### Directions for this task
Copy the records exactly, every one of them.

### Stored data
# # # # # # #
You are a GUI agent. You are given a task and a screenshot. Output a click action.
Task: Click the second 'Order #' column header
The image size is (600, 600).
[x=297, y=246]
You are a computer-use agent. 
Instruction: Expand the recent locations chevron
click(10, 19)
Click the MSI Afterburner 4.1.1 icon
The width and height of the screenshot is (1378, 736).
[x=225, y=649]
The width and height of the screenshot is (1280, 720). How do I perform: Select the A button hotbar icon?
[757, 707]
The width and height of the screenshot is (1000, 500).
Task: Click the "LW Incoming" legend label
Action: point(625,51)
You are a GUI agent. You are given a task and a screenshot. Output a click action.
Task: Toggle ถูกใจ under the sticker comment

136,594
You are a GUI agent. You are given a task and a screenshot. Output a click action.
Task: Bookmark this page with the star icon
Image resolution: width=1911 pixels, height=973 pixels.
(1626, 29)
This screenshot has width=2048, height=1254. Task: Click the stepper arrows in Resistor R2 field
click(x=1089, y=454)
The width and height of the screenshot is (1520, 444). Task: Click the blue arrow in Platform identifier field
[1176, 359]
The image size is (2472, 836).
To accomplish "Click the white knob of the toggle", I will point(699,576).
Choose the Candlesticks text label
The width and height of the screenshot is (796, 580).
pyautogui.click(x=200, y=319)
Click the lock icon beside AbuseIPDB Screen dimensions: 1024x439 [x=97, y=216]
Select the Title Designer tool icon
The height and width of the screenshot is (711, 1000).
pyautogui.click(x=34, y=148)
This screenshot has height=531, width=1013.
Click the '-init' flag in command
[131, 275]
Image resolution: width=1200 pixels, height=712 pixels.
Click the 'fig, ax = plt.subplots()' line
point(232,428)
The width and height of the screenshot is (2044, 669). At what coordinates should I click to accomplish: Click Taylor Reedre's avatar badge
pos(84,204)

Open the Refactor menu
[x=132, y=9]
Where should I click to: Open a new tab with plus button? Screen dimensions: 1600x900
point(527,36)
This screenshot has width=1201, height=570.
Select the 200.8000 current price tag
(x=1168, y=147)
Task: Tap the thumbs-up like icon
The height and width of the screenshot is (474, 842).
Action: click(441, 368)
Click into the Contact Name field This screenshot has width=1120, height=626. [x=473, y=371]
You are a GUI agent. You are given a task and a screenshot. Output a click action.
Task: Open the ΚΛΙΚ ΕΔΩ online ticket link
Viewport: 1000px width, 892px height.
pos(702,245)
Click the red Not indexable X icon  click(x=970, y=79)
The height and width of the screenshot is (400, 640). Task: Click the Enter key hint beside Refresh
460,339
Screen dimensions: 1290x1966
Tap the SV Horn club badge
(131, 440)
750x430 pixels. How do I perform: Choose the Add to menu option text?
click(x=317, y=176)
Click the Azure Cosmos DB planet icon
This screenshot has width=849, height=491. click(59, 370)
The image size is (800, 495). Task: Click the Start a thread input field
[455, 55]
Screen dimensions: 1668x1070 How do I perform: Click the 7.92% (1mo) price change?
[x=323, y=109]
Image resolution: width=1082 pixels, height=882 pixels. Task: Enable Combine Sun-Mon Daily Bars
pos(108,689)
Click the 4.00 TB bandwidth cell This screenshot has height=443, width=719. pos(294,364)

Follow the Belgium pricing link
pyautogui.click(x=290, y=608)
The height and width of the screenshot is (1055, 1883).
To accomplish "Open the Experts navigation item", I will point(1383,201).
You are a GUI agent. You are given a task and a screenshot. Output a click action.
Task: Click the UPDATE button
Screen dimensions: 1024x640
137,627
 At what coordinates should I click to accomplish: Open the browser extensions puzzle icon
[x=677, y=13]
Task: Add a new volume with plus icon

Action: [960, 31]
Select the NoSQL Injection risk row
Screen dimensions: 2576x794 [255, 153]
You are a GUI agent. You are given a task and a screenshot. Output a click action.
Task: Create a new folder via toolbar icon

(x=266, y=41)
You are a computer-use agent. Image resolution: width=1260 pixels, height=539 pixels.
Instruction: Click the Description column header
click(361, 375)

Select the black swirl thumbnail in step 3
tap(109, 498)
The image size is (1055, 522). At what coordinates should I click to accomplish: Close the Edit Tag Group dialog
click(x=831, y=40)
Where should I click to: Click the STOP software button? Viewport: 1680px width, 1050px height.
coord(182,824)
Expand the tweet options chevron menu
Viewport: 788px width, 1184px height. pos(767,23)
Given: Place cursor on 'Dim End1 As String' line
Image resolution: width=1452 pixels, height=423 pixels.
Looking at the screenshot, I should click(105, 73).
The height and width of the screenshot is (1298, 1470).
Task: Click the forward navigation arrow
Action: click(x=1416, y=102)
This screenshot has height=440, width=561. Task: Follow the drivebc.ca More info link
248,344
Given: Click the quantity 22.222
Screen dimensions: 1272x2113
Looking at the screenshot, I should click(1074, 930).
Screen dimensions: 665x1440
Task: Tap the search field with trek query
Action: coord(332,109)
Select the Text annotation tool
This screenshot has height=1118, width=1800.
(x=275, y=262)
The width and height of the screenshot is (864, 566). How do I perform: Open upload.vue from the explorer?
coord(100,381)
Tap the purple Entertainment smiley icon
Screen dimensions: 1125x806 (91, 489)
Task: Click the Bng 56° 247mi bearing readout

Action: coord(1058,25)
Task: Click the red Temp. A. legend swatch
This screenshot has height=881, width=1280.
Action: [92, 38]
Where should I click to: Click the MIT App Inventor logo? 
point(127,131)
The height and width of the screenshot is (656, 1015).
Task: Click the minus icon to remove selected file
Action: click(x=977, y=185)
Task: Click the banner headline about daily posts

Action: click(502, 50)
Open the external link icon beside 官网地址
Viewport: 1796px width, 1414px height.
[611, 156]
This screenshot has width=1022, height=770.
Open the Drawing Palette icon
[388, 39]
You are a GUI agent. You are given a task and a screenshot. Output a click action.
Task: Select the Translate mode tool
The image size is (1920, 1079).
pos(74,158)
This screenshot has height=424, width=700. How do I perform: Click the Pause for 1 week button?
# # # # # # #
### Written answer
You are a GUI agent. You are given a task and a screenshot. Output a click action.
Task: Click the second 'Order #' column header
The image size is (600, 600).
[x=297, y=246]
You are a computer-use agent. 
Instruction: Expand the recent locations chevron
click(10, 19)
Click the MSI Afterburner 4.1.1 icon
The width and height of the screenshot is (1378, 736).
[x=225, y=649]
The width and height of the screenshot is (1280, 720). How do I perform: Select the A button hotbar icon?
[757, 707]
The width and height of the screenshot is (1000, 500).
Task: Click the "LW Incoming" legend label
Action: point(625,51)
You are a GUI agent. You are given a task and a screenshot. Output a click action.
Task: Toggle ถูกใจ under the sticker comment

136,594
You are a GUI agent. You are given a task and a screenshot. Output a click action.
Task: Bookmark this page with the star icon
Image resolution: width=1911 pixels, height=973 pixels.
(1626, 29)
This screenshot has width=2048, height=1254. Task: Click the stepper arrows in Resistor R2 field
click(x=1089, y=454)
The width and height of the screenshot is (1520, 444). Task: Click the blue arrow in Platform identifier field
[1176, 359]
The image size is (2472, 836).
To accomplish "Click the white knob of the toggle", I will point(699,576).
Choose the Candlesticks text label
The width and height of the screenshot is (796, 580).
pyautogui.click(x=200, y=319)
Click the lock icon beside AbuseIPDB Screen dimensions: 1024x439 [x=97, y=216]
Select the Title Designer tool icon
The height and width of the screenshot is (711, 1000).
pyautogui.click(x=34, y=148)
This screenshot has height=531, width=1013.
Click the '-init' flag in command
[131, 275]
Image resolution: width=1200 pixels, height=712 pixels.
Click the 'fig, ax = plt.subplots()' line
point(232,428)
The width and height of the screenshot is (2044, 669). At what coordinates should I click to accomplish: Click Taylor Reedre's avatar badge
pos(84,204)

Open the Refactor menu
[x=132, y=9]
Where should I click to: Open a new tab with plus button? Screen dimensions: 1600x900
point(527,36)
This screenshot has width=1201, height=570.
Select the 200.8000 current price tag
(x=1168, y=147)
Task: Tap the thumbs-up like icon
The height and width of the screenshot is (474, 842).
Action: click(441, 368)
Click into the Contact Name field This screenshot has width=1120, height=626. [x=473, y=371]
You are a GUI agent. You are given a task and a screenshot. Output a click action.
Task: Open the ΚΛΙΚ ΕΔΩ online ticket link
Viewport: 1000px width, 892px height.
pos(702,245)
Click the red Not indexable X icon  click(x=970, y=79)
The height and width of the screenshot is (400, 640). Task: Click the Enter key hint beside Refresh
460,339
Screen dimensions: 1290x1966
Tap the SV Horn club badge
(131, 440)
750x430 pixels. How do I perform: Choose the Add to menu option text?
click(x=317, y=176)
Click the Azure Cosmos DB planet icon
This screenshot has width=849, height=491. click(59, 370)
The image size is (800, 495). Task: Click the Start a thread input field
[455, 55]
Screen dimensions: 1668x1070 How do I perform: Click the 7.92% (1mo) price change?
[x=323, y=109]
Image resolution: width=1082 pixels, height=882 pixels. Task: Enable Combine Sun-Mon Daily Bars
pos(108,689)
Click the 4.00 TB bandwidth cell This screenshot has height=443, width=719. pos(294,364)

Follow the Belgium pricing link
pyautogui.click(x=290, y=608)
The height and width of the screenshot is (1055, 1883).
To accomplish "Open the Experts navigation item", I will point(1383,201).
You are a GUI agent. You are given a task and a screenshot. Output a click action.
Task: Click the UPDATE button
Screen dimensions: 1024x640
137,627
 At what coordinates should I click to accomplish: Open the browser extensions puzzle icon
[x=677, y=13]
Task: Add a new volume with plus icon

Action: [960, 31]
Select the NoSQL Injection risk row
Screen dimensions: 2576x794 [255, 153]
You are a GUI agent. You are given a task and a screenshot. Output a click action.
Task: Create a new folder via toolbar icon

(x=266, y=41)
You are a computer-use agent. Image resolution: width=1260 pixels, height=539 pixels.
Instruction: Click the Description column header
click(361, 375)

Select the black swirl thumbnail in step 3
tap(109, 498)
The image size is (1055, 522). At what coordinates should I click to accomplish: Close the Edit Tag Group dialog
click(x=831, y=40)
Where should I click to: Click the STOP software button? Viewport: 1680px width, 1050px height.
coord(182,824)
Expand the tweet options chevron menu
Viewport: 788px width, 1184px height. pos(767,23)
Given: Place cursor on 'Dim End1 As String' line
Image resolution: width=1452 pixels, height=423 pixels.
Looking at the screenshot, I should click(105, 73).
The height and width of the screenshot is (1298, 1470).
Task: Click the forward navigation arrow
Action: click(x=1416, y=102)
This screenshot has height=440, width=561. Task: Follow the drivebc.ca More info link
248,344
Given: Click the quantity 22.222
Screen dimensions: 1272x2113
Looking at the screenshot, I should click(1074, 930).
Screen dimensions: 665x1440
Task: Tap the search field with trek query
Action: coord(332,109)
Select the Text annotation tool
This screenshot has height=1118, width=1800.
(x=275, y=262)
The width and height of the screenshot is (864, 566). How do I perform: Open upload.vue from the explorer?
coord(100,381)
Tap the purple Entertainment smiley icon
Screen dimensions: 1125x806 (91, 489)
Task: Click the Bng 56° 247mi bearing readout

Action: coord(1058,25)
Task: Click the red Temp. A. legend swatch
This screenshot has height=881, width=1280.
Action: [92, 38]
Where should I click to: Click the MIT App Inventor logo? 
point(127,131)
The height and width of the screenshot is (656, 1015).
Task: Click the minus icon to remove selected file
Action: click(x=977, y=185)
Task: Click the banner headline about daily posts

Action: click(502, 50)
Open the external link icon beside 官网地址
Viewport: 1796px width, 1414px height.
[611, 156]
This screenshot has width=1022, height=770.
Open the Drawing Palette icon
[388, 39]
You are a GUI agent. You are given a task and a screenshot. Output a click action.
Task: Select the Translate mode tool
The image size is (1920, 1079).
pos(74,158)
This screenshot has height=424, width=700. How do I perform: Click the Pause for 1 week button?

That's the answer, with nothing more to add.